Task directions
The response must reproduce exactly every line of the material below holding the word "agent".

= = = =

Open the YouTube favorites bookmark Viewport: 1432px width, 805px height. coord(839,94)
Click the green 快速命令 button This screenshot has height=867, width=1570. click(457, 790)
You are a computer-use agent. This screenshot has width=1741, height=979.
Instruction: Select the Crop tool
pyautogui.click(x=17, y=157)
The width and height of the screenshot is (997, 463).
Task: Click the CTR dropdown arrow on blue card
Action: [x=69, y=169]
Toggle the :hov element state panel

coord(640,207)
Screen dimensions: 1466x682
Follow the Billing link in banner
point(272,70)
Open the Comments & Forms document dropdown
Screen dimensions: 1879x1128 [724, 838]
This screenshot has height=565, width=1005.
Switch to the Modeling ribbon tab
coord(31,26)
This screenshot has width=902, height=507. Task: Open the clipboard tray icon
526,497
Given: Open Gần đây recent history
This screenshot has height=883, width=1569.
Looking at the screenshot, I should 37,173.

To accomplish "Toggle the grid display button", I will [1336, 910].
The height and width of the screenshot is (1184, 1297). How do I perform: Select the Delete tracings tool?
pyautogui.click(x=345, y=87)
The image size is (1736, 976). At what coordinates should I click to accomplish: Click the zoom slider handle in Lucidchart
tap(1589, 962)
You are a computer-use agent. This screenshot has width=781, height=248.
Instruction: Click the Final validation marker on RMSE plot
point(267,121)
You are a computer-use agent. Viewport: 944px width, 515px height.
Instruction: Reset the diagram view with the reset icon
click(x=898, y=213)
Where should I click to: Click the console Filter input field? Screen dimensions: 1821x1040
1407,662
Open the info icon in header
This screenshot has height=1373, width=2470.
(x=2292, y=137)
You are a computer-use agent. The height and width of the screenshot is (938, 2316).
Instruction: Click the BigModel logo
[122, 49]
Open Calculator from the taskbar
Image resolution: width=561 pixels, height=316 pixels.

= = = =

Reply
You are a computer-use agent. This screenshot has width=1741, height=979.
You are a computer-use agent. This screenshot has width=781, height=248.
You are a computer-use agent. Viewport: 944px width, 515px height.
You are a computer-use agent. The height and width of the screenshot is (938, 2316).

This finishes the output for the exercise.